## Data extract
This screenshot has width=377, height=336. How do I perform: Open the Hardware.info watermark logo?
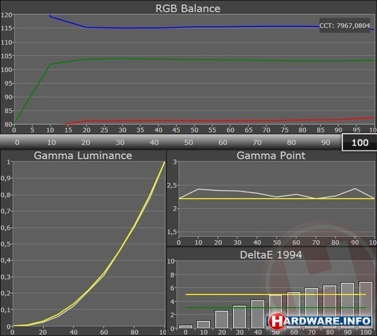[x=321, y=321]
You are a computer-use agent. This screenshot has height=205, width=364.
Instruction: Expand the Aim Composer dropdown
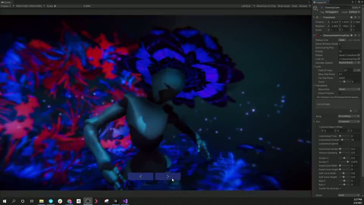(x=349, y=121)
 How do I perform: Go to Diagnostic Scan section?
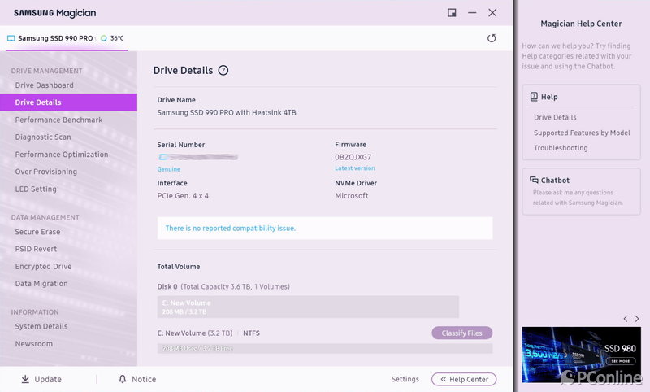(43, 137)
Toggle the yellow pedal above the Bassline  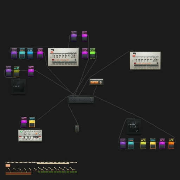point(32,124)
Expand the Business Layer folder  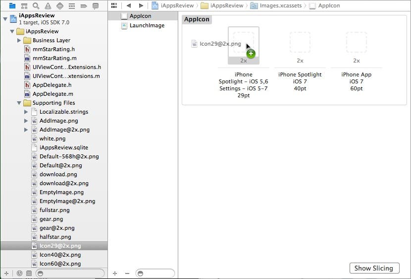coord(19,40)
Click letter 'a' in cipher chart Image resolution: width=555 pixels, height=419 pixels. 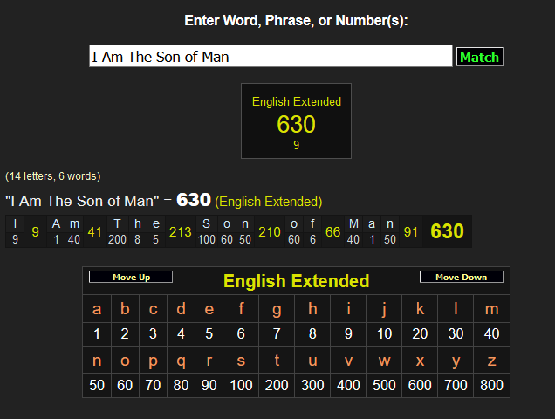(97, 309)
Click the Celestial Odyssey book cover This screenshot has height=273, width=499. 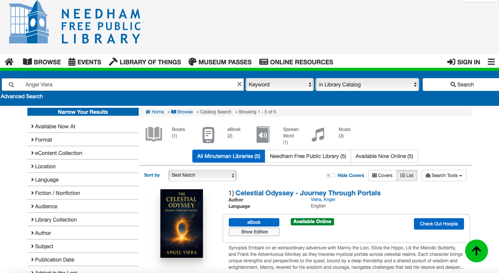pyautogui.click(x=182, y=224)
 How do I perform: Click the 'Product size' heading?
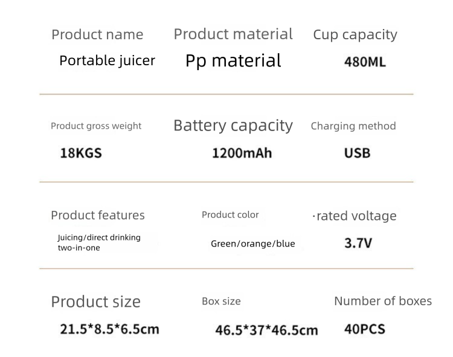95,301

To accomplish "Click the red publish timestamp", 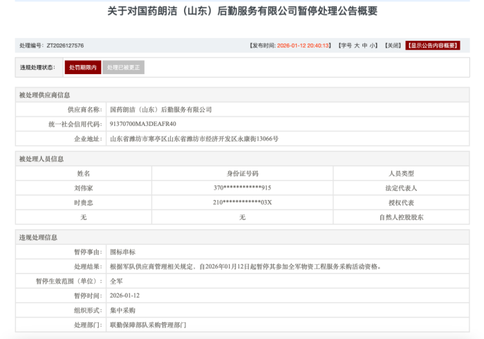I will pos(304,46).
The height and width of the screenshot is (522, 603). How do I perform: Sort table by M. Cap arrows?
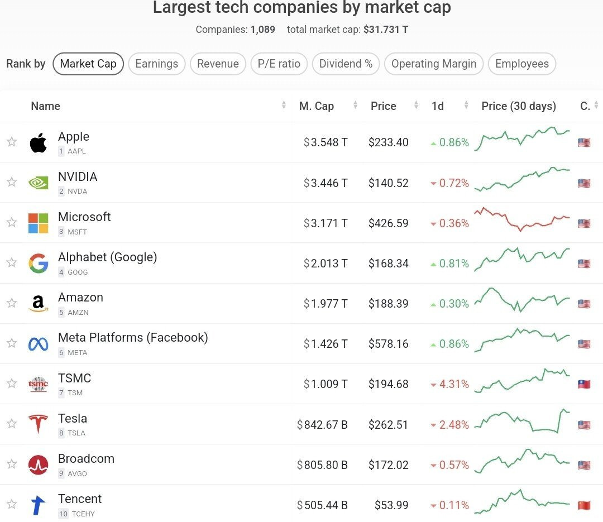355,106
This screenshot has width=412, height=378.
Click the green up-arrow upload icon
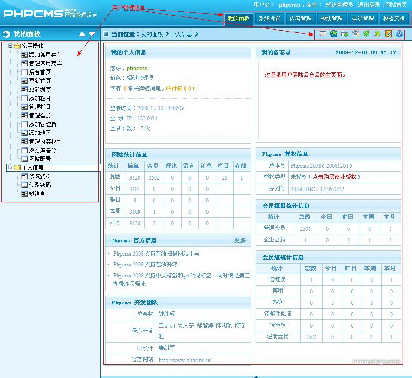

## Task objective
Leave the pictures out, then output exactly the lines from the "The height and" line through the end of the records above, and no others.

## Answer for this exercise
The height and width of the screenshot is (522, 603). How do I perform: Sort table by M. Cap arrows?
355,106
This screenshot has width=412, height=378.
Click the green up-arrow upload icon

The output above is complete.